His impact in the Biology Department at Florida Tech may only be exceeded by his impact in the Florida Academy of Sciences.
His first interaction with FAS was in 1974, when he was co-author of a paper presented at its annual meeting. Over the ensuing four-plus decades, Turner has presented or co-authored an additional 44 oral and poster papers at FAS meetings.
His involvement went well beyond presentations, however.
He became chair-elect of the academy’s Biological Sciences Section in 1977, and he later was charged with organizing annual meeting programs as program chair.
He served as associate editor and interim editor (twice) of the academy’s magazine, Florida Scientist, even as he chaired the editor search committee; as chair of the Awards Committee; and, across two terms, as president of the academy during its 50th anniversary year, 1985-86, and its 75th anniversary year, 2010-11.
Hamid Rassoul, at the time dean of the College of Science, and Michael Grace, who was then associate dean, wrote in their nomination of Turner, “Some of his most important and long-lasting work was accomplished during his two terms as president.”
Those include his promotion of the establishment of the Florida Endowment for the Sciences, for which Turner instituted a spending policy and oversaw the first annual distributions to support the purposes and values of the academy.

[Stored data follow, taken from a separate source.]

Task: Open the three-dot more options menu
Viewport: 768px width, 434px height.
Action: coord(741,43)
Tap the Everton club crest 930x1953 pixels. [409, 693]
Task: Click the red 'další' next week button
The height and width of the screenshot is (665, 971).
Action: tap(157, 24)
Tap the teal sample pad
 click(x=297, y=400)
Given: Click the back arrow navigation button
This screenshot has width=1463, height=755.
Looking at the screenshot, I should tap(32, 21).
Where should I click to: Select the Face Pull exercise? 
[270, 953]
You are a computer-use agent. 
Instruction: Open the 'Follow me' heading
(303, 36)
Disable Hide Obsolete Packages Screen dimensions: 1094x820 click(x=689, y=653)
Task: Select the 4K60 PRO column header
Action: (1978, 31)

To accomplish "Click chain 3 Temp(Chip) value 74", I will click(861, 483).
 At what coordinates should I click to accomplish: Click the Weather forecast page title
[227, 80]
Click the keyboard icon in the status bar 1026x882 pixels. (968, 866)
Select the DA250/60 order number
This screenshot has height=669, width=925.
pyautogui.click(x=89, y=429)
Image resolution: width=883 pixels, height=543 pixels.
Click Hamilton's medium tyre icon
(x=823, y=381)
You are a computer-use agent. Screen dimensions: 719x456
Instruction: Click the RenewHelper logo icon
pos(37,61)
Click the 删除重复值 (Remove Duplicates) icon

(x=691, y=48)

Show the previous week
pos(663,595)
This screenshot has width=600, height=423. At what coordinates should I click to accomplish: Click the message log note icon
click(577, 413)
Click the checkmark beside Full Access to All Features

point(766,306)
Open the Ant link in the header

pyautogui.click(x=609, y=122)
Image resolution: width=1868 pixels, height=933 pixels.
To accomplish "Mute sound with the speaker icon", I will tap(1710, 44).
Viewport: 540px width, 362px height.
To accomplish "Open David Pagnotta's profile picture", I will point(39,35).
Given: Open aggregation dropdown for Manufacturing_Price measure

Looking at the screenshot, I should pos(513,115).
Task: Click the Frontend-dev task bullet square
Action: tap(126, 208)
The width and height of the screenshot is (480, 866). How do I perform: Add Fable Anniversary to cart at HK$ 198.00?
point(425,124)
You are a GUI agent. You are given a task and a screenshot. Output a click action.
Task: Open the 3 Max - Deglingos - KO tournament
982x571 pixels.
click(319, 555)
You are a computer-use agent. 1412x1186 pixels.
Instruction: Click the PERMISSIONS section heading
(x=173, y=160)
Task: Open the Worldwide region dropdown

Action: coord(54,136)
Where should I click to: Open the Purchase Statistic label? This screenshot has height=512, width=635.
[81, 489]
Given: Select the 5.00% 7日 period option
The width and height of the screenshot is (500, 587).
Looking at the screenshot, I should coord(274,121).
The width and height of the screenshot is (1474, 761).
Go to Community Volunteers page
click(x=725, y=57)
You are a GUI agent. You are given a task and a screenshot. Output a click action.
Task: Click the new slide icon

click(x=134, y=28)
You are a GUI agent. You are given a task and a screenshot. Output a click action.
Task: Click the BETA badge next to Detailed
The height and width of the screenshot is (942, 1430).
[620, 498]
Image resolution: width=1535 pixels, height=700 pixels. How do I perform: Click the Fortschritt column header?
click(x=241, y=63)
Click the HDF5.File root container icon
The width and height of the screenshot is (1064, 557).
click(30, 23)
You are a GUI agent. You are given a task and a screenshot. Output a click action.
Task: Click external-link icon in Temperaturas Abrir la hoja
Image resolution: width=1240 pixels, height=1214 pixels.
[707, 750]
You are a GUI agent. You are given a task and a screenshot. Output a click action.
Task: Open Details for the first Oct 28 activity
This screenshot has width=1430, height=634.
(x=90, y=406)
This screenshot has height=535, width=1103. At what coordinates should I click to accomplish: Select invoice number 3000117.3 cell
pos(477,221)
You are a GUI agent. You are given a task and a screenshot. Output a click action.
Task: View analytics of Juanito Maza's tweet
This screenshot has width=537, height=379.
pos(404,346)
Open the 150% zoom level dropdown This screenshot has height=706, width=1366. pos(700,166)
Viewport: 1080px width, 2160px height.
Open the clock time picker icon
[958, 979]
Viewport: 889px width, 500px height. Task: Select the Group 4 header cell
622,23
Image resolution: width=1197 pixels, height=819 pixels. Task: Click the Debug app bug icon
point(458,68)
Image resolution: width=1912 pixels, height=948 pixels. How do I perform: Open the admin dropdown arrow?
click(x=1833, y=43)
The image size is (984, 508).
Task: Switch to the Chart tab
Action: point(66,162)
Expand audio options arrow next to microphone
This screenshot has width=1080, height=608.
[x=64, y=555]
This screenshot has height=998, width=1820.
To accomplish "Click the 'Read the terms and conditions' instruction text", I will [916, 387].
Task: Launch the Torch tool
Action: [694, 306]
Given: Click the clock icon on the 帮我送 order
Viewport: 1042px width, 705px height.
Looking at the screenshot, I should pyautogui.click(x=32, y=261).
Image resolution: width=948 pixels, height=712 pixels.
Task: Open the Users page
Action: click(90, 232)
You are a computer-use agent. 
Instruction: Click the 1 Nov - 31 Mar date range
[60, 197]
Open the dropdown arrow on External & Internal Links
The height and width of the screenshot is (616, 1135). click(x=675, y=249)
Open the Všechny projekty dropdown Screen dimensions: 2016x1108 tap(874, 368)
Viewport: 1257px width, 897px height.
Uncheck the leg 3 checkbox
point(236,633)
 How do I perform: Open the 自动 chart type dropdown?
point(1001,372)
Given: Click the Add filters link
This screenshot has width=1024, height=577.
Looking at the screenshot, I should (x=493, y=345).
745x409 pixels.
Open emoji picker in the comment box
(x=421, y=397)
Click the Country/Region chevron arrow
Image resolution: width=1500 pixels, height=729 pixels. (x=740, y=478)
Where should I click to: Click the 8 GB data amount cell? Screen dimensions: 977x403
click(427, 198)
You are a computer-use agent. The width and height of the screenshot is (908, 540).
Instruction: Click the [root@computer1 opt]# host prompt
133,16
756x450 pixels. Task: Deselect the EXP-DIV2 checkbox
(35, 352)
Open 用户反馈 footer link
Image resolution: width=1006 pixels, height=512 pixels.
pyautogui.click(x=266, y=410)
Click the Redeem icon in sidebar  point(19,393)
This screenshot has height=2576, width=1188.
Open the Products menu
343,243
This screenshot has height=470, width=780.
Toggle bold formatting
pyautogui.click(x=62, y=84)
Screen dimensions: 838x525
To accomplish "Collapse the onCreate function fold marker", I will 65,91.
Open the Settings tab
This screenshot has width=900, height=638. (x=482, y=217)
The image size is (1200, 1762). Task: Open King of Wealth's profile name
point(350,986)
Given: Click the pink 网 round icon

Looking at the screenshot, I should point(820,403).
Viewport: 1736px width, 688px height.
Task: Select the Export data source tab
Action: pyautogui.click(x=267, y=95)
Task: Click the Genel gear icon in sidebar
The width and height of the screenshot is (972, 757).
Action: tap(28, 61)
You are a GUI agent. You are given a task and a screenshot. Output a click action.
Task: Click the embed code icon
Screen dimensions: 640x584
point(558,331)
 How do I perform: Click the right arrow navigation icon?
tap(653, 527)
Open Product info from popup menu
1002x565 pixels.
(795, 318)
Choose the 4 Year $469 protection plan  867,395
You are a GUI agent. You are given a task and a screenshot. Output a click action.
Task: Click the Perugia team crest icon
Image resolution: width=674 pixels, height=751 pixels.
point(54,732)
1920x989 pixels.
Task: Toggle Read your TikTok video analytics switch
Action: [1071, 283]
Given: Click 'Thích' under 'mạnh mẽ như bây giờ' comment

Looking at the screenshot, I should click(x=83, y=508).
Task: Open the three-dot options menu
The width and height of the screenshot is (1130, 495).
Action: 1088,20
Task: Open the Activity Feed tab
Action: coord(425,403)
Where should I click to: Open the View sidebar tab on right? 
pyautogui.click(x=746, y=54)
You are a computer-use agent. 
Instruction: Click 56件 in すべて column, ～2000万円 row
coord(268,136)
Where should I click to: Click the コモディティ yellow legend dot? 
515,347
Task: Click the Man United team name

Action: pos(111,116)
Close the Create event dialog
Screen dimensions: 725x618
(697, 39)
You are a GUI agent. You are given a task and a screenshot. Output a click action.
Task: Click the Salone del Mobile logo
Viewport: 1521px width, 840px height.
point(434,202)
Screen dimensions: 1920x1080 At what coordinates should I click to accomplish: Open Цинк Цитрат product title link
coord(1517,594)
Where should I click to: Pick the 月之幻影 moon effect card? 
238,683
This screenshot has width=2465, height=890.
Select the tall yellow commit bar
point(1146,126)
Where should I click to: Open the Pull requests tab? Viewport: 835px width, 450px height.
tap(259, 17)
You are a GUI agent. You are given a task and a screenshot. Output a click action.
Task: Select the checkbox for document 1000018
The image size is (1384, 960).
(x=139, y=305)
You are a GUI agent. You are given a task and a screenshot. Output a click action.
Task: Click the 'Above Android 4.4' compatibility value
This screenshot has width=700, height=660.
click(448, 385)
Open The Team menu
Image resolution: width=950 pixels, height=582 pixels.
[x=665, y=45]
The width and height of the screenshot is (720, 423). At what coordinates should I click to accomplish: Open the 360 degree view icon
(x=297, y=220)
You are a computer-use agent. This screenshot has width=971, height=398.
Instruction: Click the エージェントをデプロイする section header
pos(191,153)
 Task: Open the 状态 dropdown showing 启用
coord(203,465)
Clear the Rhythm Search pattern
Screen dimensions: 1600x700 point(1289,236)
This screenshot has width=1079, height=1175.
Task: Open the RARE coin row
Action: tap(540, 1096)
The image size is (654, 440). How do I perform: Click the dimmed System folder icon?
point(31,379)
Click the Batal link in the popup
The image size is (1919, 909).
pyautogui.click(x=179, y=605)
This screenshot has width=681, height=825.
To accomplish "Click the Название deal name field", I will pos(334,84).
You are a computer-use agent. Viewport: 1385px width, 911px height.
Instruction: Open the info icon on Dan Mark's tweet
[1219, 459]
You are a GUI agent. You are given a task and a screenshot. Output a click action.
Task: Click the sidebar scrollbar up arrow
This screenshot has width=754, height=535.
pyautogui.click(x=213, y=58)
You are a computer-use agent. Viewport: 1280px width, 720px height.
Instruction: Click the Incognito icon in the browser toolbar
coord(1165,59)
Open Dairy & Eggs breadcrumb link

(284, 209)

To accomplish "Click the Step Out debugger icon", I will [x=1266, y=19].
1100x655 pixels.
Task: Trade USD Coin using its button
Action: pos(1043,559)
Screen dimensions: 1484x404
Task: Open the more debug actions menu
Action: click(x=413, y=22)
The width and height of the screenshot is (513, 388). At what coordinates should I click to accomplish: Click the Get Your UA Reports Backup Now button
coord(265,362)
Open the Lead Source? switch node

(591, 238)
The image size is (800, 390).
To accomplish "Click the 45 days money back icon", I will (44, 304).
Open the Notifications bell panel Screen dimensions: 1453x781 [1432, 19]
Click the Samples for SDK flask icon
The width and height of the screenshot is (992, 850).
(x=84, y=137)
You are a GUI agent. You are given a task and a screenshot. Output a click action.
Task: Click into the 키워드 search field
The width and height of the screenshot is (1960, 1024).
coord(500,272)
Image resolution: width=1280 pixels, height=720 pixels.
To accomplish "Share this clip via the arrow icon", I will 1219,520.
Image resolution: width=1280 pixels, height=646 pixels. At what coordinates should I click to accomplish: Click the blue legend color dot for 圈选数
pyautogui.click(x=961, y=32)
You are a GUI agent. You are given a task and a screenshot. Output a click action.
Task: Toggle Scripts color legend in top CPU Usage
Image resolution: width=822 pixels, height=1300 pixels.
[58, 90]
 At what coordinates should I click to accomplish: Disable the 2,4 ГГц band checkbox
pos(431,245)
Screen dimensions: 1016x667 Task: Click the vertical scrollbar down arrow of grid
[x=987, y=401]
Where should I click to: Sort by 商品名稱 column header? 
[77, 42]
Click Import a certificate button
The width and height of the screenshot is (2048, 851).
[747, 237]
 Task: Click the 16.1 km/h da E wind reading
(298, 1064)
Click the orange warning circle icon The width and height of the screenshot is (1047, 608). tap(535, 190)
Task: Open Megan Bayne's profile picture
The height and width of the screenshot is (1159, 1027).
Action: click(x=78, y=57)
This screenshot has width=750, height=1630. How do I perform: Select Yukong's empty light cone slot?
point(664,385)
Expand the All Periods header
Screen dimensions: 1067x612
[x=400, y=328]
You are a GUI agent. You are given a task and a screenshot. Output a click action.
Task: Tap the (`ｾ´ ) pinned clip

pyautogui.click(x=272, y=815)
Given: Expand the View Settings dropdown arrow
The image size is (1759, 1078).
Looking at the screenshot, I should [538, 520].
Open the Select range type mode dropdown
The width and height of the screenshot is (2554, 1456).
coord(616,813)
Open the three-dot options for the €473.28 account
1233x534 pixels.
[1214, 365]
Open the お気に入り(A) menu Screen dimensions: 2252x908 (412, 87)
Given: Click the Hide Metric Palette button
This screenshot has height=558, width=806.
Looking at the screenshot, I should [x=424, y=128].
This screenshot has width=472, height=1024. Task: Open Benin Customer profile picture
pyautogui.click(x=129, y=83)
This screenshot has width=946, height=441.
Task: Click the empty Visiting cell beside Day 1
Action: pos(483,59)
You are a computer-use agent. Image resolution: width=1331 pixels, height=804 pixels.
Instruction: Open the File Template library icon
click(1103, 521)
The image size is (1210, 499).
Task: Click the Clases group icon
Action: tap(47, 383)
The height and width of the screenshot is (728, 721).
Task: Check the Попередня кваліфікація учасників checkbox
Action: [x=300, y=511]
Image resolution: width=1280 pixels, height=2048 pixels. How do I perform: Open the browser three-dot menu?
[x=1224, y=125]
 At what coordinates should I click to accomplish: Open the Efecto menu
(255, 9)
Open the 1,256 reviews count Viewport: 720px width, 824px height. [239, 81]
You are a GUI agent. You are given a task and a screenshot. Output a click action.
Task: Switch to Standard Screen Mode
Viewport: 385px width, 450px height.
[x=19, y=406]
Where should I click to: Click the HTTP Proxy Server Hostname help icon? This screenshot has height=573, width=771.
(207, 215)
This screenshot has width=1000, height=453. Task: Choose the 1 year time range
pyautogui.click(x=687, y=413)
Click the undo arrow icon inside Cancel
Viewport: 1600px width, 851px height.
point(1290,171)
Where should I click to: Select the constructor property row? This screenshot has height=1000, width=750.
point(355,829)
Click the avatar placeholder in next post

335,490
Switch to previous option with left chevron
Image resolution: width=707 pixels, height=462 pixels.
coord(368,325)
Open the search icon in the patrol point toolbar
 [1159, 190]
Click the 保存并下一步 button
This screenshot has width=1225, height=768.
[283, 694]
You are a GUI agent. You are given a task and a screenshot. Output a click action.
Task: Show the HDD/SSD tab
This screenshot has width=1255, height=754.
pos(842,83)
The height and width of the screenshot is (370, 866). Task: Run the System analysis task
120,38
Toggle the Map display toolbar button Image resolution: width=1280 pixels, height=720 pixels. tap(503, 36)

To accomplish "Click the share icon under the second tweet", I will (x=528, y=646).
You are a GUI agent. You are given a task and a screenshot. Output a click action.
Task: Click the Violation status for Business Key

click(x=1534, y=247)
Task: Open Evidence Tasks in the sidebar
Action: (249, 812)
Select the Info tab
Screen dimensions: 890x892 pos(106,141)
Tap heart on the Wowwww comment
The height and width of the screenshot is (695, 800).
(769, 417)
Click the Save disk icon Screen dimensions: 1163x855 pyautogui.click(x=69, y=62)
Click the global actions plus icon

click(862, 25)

In both of his presidential terms, Turner and the Florida Academy of Sciences Council pursued action against state-level attempts to introduce teaching of religious-based “science” in elementary and secondary schools, with the academy issuing strong statements to the governors and state legislatures in support of scientifically based material on evolution.
In his second term, from 2009 to 2011, Turner established a budgetary process for accountability of academy finances, a critical process that had not been addressed since the early 1990s. And he strengthened procedures for the Awards Committee, ultimately producing a 50-page manual to guide the awards chair.
“Turner hopes to serve a third term as president in 2036 (the Academy’s 100th anniversary) if his health remains good in old age!” his nominators wrote.
Turner is a life member of numerous organizations, including the American Microscopical Society, the Honor Society of Phi Kappa Phi, the Scientific Research Society of Sigma Xi and the Society for Integrative and Comparative Biology, and a charter member of the Marine Resources Council of East Florida.